Пока они разговаривали, Игнатьевна аккуратно завернула в бумагу и уложила в мешочек сухари, воблу, сало и два свежих огурца.
— Вот, снесешь ему, — сказала она, передавая все Кате. — Только табачку у меня нет.
— На табачок соберем, — успокоил ее Савелий Матвеевич. — Прошу не побрезговать и моим паем. — Он вытащил из кошелька две десятирублевки и отдал их Кате. — А насчет адвоката, — мы на заводе сами подумаем. Собирайся, Дема, проводи барышню.
****
Ночью Василия Кокорева и его товарищей юнкера повели в тюрьму. По дороге конвойные не давали путиловцам разговаривать: за каждой произнесенное слово норовили толкнуть или ударить прикладом.
В канцелярии тюрьмы, называвшейся «Крестами», надзиратели отняли от парней ремни, папиросы, спички и посадили всех в общую камеру.
Камера была большой, с испещренными надписями стенами и грязным цементным полом. В одной стороне ее высились нары, с тощими засаленными матрацами, а в другой — высоко, почти под потолком, темнел квадрат окна с железной решеткой.
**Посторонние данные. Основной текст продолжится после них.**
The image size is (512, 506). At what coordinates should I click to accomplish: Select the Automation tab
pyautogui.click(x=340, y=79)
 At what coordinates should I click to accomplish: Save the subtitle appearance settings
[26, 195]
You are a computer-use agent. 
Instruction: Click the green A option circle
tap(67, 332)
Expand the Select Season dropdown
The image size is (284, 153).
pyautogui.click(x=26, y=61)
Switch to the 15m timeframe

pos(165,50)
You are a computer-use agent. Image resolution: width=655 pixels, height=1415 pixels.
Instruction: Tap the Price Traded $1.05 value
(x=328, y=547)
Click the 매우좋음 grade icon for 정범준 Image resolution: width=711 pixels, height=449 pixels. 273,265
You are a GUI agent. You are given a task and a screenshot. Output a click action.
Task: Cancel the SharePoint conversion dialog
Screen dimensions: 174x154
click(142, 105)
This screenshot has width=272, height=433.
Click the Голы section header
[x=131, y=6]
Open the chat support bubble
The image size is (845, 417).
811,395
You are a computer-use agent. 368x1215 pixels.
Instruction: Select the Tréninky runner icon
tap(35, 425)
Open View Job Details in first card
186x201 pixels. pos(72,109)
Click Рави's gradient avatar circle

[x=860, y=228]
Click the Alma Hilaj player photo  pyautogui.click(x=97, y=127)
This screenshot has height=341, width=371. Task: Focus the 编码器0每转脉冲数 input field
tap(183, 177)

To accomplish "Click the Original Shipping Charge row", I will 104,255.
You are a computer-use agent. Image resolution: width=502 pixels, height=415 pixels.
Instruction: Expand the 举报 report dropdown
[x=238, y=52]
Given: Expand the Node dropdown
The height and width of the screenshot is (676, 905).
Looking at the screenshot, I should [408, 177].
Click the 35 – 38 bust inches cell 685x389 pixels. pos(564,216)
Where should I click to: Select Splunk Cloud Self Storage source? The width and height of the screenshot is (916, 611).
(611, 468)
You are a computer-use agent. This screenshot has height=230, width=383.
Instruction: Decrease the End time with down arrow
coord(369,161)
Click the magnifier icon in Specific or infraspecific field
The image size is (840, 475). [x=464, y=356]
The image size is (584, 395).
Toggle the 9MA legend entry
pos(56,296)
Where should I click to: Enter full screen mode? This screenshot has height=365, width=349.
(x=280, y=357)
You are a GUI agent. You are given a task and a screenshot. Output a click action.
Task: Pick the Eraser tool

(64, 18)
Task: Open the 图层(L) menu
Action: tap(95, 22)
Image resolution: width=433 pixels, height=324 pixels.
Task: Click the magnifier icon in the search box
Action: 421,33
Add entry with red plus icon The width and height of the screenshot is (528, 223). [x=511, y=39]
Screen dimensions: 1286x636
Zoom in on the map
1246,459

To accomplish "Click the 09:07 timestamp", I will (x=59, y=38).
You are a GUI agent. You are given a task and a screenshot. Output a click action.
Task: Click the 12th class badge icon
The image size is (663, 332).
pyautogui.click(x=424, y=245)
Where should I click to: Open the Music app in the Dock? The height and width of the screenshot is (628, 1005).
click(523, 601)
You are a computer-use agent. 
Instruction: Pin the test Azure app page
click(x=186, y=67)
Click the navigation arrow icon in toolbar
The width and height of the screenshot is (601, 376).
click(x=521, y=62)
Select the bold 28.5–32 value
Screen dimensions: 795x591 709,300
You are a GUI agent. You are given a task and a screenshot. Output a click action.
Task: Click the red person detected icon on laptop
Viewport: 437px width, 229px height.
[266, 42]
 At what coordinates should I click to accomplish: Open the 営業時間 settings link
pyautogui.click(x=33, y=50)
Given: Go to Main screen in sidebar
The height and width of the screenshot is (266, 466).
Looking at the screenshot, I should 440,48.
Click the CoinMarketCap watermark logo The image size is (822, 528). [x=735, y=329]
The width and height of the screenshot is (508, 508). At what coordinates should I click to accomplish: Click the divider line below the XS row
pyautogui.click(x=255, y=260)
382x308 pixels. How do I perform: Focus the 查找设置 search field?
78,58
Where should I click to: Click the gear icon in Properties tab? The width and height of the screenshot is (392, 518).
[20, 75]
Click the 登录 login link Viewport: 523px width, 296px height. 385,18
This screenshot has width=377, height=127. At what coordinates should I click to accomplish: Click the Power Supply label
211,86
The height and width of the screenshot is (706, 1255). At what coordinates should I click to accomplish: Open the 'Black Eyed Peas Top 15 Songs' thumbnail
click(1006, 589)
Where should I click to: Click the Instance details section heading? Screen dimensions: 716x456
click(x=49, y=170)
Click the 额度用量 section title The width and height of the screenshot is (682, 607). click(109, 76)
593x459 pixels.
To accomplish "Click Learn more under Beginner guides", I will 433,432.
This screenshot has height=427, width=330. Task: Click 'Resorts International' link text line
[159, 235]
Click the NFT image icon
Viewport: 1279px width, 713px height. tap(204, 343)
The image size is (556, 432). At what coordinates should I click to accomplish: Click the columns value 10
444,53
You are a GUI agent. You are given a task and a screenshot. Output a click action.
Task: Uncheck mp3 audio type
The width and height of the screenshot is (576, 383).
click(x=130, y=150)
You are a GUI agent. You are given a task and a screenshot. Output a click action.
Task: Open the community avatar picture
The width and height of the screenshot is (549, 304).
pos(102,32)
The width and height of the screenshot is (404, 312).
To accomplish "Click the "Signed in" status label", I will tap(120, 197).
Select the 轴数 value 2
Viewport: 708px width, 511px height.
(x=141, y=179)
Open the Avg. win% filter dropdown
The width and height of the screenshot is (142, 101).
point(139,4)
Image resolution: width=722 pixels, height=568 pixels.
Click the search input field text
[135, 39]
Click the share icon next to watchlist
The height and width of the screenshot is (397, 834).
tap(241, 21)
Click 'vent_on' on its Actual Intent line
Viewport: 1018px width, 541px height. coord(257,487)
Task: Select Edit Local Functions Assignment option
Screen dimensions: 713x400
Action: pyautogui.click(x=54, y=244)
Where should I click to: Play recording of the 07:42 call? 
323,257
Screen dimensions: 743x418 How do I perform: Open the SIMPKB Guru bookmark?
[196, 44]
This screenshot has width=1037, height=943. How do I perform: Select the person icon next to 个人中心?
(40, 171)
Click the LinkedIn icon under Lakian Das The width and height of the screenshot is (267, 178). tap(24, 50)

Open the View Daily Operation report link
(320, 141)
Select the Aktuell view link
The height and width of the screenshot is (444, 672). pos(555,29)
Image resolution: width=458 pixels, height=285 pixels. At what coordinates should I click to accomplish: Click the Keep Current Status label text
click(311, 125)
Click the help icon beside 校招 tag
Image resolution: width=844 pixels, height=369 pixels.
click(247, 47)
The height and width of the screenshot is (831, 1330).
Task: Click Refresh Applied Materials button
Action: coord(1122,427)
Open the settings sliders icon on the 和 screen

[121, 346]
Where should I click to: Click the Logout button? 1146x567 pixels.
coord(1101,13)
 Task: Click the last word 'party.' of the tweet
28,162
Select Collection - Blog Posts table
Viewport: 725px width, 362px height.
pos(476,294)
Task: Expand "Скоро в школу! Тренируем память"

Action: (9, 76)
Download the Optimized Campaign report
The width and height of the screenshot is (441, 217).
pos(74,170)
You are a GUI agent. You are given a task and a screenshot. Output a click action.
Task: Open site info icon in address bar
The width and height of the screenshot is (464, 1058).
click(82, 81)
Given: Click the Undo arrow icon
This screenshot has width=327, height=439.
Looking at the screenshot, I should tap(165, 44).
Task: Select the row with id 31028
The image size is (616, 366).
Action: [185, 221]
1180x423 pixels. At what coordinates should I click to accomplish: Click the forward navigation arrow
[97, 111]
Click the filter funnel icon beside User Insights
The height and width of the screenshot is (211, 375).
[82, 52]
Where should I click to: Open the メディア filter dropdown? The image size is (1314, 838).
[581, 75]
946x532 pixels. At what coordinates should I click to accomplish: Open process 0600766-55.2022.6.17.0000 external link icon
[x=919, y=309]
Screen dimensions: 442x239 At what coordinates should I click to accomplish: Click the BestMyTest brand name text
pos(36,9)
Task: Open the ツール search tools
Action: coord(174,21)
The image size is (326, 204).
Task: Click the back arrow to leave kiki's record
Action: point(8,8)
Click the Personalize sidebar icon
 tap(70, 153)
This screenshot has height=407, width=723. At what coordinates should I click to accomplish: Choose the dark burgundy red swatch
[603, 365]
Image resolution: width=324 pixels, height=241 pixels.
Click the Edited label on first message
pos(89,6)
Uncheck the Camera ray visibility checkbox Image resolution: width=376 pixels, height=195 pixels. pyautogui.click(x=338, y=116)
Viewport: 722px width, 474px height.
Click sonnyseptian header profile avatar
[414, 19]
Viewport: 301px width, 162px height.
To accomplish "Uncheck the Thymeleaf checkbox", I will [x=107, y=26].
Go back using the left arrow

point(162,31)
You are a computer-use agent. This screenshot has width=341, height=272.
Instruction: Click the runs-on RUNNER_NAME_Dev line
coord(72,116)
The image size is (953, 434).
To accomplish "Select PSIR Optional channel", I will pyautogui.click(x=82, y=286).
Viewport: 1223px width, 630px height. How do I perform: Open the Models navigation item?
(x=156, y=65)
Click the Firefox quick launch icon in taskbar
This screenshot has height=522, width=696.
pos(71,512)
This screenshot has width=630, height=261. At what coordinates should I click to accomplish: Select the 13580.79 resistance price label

У левой стены стоял стол, вделанный в стену, и несколько табуреток, а у дверей — зловонная деревянная параша.
Воздух был спертым и затхлым.
Осмотрев новое жилище, путиловцы уселись на нары.
— Отсюда не скоро вырвешься, — заключил Кокорев. — И на заводе не знают, что нас в тюрьму упрятали. Хоть бы весть какую подать.
За день парни утомились. От огорчения им не хотелось ни о чем разговаривать. Не раздеваясь, они повалились на нары и проспали до утренней поверки.
На рассвете железная дверь с треском раскрылась. В камеру вошел старший надзиратель, а за ним — коридорный.
— Встать! — рявкнул тюремщик.
Проверив по фамилиям, все ли на месте, коридорный невнятным голосом зачитал правила внутреннего распорядка тюрьмы и предупредил:
— За неподчинение — карцер и лишение прогулок.
— А за что нас посадили сюда? — спросил Кокорев.
— Не прикидывайтесь дурачками, — ответил старший надзиратель. — Сами будто не знаете? Видели мы таких!
Потом появились два уголовника в серых халатах. Они молча бросили на стол три пайка хлеба, черпаком разлили по кружкам чай и, подхватив дымящийся бачок, удалились.
Железная дверь захлопнулась.
Найдя кувшин с водой, путиловцы, поливая один другому, помылись над парашей и подсели к столу завтракать. Но пить принесенный чай не смогли, — от него пахло ворванью.